Species of gastropod

Eurytrochus concinnus is a species of sea snail, a marine gastropod mollusk in the family Trochidae, the top snails.

This species was attributed to Wilhelm Dunker by H.A. Pilsbry, 1890 as Gibbula concinna Dunker (Manual of Conchology vol. 11, p. 230) but apparently it was a manuscript name that was mentioned in several publications (see references) but was not described by Dunker. The accepted name therefore dates from Pilsbry who provided the first description and illustrations.

==Description==
The size of the shell attains 4 mm, its diameter 4–6 mm.
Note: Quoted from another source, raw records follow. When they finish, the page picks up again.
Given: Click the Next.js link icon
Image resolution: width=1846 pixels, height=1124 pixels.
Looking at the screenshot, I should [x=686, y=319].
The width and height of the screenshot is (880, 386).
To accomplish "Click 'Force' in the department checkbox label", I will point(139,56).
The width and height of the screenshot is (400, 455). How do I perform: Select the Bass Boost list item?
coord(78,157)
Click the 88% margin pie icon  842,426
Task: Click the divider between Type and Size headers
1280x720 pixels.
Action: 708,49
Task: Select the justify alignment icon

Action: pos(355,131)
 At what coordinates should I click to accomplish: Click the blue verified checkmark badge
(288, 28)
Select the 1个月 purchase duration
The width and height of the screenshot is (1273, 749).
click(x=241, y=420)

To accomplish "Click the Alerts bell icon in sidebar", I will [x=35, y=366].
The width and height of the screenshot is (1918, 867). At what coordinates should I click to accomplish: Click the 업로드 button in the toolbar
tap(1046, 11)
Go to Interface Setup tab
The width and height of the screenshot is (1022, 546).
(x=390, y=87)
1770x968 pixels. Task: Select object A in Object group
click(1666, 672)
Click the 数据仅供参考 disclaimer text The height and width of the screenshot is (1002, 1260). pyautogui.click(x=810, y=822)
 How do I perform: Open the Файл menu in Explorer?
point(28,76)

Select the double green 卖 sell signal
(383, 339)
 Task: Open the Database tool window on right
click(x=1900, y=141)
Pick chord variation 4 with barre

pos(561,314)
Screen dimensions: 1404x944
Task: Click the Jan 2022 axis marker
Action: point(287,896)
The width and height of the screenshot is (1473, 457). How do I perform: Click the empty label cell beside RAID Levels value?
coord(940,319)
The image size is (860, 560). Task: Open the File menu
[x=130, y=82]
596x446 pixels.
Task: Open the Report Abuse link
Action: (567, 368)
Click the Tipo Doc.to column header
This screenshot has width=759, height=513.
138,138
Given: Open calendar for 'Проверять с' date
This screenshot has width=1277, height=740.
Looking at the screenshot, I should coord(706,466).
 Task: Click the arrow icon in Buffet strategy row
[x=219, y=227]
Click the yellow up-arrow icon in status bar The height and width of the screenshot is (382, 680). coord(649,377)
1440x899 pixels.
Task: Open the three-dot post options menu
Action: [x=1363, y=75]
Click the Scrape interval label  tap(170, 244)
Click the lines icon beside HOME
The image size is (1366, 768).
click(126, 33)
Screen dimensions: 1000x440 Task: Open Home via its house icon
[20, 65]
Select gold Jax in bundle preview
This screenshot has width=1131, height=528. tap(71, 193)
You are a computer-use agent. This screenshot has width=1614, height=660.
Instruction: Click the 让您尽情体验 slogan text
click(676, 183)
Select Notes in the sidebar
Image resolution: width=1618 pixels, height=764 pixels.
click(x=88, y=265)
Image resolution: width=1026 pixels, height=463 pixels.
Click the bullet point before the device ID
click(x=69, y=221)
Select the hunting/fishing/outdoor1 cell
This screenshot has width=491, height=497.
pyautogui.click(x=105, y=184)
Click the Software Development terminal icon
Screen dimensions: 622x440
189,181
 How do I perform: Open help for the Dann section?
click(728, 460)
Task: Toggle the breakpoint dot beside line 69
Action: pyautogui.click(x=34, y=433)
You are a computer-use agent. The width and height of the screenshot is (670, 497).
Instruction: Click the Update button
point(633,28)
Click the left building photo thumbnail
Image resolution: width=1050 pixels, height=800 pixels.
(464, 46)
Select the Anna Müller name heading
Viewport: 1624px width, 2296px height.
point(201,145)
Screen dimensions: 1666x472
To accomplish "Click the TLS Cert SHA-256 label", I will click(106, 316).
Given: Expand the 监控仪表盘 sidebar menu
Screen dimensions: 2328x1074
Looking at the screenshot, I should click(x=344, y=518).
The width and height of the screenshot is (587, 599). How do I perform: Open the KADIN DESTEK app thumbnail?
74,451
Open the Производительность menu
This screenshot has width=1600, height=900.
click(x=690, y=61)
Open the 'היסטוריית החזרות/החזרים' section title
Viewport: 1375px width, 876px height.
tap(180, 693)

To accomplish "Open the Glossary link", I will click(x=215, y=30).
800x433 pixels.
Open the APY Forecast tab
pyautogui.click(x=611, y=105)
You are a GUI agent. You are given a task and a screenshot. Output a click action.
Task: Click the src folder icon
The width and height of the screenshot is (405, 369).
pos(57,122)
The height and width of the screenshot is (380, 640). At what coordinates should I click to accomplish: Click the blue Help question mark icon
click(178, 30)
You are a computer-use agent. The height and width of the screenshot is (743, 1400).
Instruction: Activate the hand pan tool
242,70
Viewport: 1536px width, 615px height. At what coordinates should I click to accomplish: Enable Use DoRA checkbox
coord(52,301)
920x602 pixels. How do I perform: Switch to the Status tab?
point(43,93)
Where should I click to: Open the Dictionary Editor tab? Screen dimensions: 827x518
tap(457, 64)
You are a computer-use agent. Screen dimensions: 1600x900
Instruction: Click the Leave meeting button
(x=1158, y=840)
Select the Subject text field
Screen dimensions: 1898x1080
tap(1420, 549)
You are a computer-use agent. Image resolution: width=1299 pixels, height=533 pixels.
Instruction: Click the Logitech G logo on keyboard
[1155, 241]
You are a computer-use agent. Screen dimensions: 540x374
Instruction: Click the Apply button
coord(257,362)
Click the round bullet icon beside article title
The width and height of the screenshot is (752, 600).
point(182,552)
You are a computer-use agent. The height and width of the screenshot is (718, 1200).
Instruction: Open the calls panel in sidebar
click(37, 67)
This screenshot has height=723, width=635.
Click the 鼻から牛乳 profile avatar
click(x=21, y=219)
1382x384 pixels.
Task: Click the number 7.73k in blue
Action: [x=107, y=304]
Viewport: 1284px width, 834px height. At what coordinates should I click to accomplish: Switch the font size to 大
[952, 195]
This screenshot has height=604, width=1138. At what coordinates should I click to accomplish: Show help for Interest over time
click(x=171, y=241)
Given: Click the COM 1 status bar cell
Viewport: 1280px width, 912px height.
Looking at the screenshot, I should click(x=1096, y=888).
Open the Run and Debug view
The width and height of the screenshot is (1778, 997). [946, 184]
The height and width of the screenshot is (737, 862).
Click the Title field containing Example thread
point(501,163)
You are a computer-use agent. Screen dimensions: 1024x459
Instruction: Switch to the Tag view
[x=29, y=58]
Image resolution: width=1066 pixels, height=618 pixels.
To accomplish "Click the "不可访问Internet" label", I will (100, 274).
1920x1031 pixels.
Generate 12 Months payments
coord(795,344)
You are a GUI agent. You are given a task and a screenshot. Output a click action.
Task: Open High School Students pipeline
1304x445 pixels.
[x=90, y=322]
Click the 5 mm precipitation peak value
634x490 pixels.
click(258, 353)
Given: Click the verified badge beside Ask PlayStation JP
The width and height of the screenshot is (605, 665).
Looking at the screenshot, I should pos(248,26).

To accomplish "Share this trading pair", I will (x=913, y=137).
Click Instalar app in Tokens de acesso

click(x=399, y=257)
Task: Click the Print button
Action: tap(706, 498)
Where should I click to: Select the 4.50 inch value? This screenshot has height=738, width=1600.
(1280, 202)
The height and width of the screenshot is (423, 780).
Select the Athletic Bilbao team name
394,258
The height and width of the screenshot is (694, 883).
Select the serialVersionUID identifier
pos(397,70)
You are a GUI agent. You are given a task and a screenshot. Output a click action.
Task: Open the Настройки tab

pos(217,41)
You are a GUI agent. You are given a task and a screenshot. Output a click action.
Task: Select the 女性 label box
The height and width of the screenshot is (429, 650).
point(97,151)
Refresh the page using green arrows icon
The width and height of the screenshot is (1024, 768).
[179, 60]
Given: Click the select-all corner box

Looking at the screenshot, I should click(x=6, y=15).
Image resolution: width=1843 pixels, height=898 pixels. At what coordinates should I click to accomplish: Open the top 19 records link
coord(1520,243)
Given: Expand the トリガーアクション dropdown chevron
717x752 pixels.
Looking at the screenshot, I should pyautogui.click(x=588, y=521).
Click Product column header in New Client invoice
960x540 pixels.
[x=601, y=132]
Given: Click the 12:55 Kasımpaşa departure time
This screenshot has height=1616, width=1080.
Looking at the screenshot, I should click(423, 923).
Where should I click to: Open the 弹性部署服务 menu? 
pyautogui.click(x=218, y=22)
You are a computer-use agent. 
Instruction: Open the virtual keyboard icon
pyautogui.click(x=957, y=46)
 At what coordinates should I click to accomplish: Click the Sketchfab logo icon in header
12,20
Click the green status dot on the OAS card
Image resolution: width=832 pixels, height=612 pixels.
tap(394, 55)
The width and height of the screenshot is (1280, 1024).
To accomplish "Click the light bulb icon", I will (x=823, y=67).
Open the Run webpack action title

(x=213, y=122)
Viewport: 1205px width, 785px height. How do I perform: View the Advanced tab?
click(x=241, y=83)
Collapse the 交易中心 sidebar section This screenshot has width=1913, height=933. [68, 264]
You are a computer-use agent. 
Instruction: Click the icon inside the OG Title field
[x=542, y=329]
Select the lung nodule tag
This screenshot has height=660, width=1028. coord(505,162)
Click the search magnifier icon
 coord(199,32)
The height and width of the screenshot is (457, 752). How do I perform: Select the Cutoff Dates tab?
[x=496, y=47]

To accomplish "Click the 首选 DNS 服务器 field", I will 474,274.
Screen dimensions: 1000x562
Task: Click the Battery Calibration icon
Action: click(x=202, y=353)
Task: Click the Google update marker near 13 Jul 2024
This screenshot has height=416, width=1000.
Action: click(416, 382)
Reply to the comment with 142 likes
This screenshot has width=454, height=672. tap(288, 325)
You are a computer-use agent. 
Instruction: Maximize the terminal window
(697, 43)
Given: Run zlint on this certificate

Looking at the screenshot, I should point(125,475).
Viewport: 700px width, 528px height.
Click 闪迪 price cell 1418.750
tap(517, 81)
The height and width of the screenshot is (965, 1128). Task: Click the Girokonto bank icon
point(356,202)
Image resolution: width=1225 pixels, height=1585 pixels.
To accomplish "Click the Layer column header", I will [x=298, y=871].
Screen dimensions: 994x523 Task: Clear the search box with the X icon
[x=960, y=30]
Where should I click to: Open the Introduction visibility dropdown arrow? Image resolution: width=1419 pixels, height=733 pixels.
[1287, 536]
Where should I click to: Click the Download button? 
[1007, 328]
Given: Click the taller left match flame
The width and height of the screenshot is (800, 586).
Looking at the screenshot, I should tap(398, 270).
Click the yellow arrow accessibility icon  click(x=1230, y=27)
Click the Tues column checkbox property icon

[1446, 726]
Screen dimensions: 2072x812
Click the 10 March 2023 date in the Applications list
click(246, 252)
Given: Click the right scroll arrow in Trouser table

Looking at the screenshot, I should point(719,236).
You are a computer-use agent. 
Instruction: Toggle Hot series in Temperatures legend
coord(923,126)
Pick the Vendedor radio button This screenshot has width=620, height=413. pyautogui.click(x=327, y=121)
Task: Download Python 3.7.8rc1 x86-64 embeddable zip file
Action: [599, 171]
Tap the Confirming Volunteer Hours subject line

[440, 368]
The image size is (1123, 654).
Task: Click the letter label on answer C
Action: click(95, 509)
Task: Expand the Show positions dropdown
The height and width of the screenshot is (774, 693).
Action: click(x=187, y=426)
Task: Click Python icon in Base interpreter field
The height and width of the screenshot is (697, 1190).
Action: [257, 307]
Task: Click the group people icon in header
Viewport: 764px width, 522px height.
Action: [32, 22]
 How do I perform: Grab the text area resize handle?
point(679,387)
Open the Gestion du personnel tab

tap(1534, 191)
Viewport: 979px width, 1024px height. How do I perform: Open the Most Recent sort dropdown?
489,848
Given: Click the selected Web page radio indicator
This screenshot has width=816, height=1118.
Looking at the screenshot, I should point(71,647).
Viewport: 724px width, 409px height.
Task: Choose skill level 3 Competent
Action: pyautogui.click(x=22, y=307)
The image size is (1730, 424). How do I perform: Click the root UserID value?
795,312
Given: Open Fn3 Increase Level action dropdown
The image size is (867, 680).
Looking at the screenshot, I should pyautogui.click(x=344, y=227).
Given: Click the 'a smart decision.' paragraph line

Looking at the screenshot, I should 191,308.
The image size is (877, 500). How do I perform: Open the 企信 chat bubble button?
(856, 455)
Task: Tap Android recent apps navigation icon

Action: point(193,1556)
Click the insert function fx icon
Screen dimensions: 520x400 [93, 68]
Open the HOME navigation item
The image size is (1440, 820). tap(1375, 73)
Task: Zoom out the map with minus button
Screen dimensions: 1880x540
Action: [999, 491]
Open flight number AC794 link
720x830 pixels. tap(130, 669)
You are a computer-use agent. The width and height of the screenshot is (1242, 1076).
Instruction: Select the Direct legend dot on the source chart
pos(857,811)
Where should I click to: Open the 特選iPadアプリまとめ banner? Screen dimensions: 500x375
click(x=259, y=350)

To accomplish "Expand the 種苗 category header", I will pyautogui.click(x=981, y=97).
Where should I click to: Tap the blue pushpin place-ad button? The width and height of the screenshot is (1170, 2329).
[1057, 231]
The small, solid shell has a globose-depressed-conical shape. It is narrowly umbilicate. It is lusterless, soiled whitish or yellowish, with either a series of dark flammules below the sutures. The base of the shell is faintly articulated with dark, or else. The entire surface is mottled andnearly covered with blackish. The body whorl is obtusely subangular, and descends a trifle anteriorly. The sutures are narrowly but decidedly impressed. The penultimate whorl has 7 or 8 equal strong spiral lirae, as wide as the interstices, which are densely obliquely striate and have usually a few indistinct spiral striae. The base has about 10 concentric liruase. The rounded aperture is very oblique, thickened with opaque white within. Its edge is crenulated. The narrow umbilicus is bounded by an indistinctly crenulated rib, strongly grooved within.

The upper one or two lirae are more or less beaded, and sometimes all of them are. The interstices are sometimes wider than the lirae, and have numerous quite distinct spiral striae.

==Distribution==
This marine species occurs in the Pacific Ocean off Samoa and off Queensland, Australia.